[Stored data entries]
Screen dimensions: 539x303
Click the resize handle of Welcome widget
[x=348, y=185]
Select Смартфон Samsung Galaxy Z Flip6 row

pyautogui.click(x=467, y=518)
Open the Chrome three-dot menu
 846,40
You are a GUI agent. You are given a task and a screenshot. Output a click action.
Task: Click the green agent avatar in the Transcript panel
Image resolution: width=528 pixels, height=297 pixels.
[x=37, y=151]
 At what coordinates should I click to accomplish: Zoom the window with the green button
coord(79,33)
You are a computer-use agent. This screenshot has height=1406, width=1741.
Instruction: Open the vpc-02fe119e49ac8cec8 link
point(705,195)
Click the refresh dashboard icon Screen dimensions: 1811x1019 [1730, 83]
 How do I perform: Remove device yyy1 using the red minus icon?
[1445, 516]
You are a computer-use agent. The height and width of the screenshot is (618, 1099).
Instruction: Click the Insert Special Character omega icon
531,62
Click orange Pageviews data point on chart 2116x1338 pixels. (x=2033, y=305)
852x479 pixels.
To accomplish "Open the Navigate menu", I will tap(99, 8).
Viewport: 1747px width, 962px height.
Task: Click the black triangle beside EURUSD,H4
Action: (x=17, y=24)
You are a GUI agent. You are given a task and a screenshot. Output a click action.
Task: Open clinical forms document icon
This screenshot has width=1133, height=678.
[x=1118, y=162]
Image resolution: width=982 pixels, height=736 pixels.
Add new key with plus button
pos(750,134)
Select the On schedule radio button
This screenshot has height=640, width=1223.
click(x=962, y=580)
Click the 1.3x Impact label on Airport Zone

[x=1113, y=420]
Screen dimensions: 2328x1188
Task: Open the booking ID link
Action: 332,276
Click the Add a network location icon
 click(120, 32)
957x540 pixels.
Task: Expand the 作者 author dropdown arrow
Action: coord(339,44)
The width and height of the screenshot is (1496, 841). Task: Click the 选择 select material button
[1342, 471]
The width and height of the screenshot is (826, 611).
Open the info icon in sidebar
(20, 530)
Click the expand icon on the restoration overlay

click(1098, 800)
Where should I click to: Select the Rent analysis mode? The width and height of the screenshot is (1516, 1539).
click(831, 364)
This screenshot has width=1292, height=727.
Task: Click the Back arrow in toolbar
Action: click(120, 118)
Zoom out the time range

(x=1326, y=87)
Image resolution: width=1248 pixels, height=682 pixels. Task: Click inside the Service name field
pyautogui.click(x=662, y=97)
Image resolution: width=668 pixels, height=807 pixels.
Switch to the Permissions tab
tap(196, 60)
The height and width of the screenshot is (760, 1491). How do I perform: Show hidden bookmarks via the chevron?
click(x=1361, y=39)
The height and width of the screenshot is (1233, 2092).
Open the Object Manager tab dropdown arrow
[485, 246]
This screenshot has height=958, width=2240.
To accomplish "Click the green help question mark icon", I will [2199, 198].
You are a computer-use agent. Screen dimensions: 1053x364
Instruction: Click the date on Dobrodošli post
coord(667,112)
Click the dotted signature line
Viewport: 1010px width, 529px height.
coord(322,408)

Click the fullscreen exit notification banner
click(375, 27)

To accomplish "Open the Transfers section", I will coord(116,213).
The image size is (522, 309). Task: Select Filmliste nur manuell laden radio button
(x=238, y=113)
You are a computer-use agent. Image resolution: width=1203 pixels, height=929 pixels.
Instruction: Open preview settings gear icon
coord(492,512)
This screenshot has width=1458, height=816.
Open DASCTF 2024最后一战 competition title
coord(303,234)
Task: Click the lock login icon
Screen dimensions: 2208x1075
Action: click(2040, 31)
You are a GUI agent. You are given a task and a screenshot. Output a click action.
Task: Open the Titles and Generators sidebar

• [Task description] Retype every entry exactly.

• [Response for this exercise]
Screen dimensions: 539x303
Click the resize handle of Welcome widget
[x=348, y=185]
Select Смартфон Samsung Galaxy Z Flip6 row

pyautogui.click(x=467, y=518)
Open the Chrome three-dot menu
 846,40
You are a GUI agent. You are given a task and a screenshot. Output a click action.
Task: Click the green agent avatar in the Transcript panel
Image resolution: width=528 pixels, height=297 pixels.
[x=37, y=151]
 At what coordinates should I click to accomplish: Zoom the window with the green button
coord(79,33)
You are a computer-use agent. This screenshot has height=1406, width=1741.
Instruction: Open the vpc-02fe119e49ac8cec8 link
point(705,195)
Click the refresh dashboard icon Screen dimensions: 1811x1019 [1730, 83]
 How do I perform: Remove device yyy1 using the red minus icon?
[1445, 516]
You are a computer-use agent. The height and width of the screenshot is (618, 1099).
Instruction: Click the Insert Special Character omega icon
531,62
Click orange Pageviews data point on chart 2116x1338 pixels. (x=2033, y=305)
852x479 pixels.
To accomplish "Open the Navigate menu", I will tap(99, 8).
Viewport: 1747px width, 962px height.
Task: Click the black triangle beside EURUSD,H4
Action: (x=17, y=24)
You are a GUI agent. You are given a task and a screenshot. Output a click action.
Task: Open clinical forms document icon
This screenshot has width=1133, height=678.
[x=1118, y=162]
Image resolution: width=982 pixels, height=736 pixels.
Add new key with plus button
pos(750,134)
Select the On schedule radio button
This screenshot has height=640, width=1223.
click(x=962, y=580)
Click the 1.3x Impact label on Airport Zone

[x=1113, y=420]
Screen dimensions: 2328x1188
Task: Open the booking ID link
Action: 332,276
Click the Add a network location icon
 click(120, 32)
957x540 pixels.
Task: Expand the 作者 author dropdown arrow
Action: coord(339,44)
The width and height of the screenshot is (1496, 841). Task: Click the 选择 select material button
[1342, 471]
The width and height of the screenshot is (826, 611).
Open the info icon in sidebar
(20, 530)
Click the expand icon on the restoration overlay

click(1098, 800)
Where should I click to: Select the Rent analysis mode? The width and height of the screenshot is (1516, 1539).
click(831, 364)
This screenshot has width=1292, height=727.
Task: Click the Back arrow in toolbar
Action: click(120, 118)
Zoom out the time range

(x=1326, y=87)
Image resolution: width=1248 pixels, height=682 pixels. Task: Click inside the Service name field
pyautogui.click(x=662, y=97)
Image resolution: width=668 pixels, height=807 pixels.
Switch to the Permissions tab
tap(196, 60)
The height and width of the screenshot is (760, 1491). How do I perform: Show hidden bookmarks via the chevron?
click(x=1361, y=39)
The height and width of the screenshot is (1233, 2092).
Open the Object Manager tab dropdown arrow
[485, 246]
This screenshot has height=958, width=2240.
To accomplish "Click the green help question mark icon", I will [2199, 198].
You are a computer-use agent. Screen dimensions: 1053x364
Instruction: Click the date on Dobrodošli post
coord(667,112)
Click the dotted signature line
Viewport: 1010px width, 529px height.
coord(322,408)

Click the fullscreen exit notification banner
click(375, 27)

To accomplish "Open the Transfers section", I will coord(116,213).
The image size is (522, 309). Task: Select Filmliste nur manuell laden radio button
(x=238, y=113)
You are a computer-use agent. Image resolution: width=1203 pixels, height=929 pixels.
Instruction: Open preview settings gear icon
coord(492,512)
This screenshot has width=1458, height=816.
Open DASCTF 2024最后一战 competition title
coord(303,234)
Task: Click the lock login icon
Screen dimensions: 2208x1075
Action: click(2040, 31)
You are a GUI agent. You are given a task and a screenshot. Output a click action.
Task: Open the Titles and Generators sidebar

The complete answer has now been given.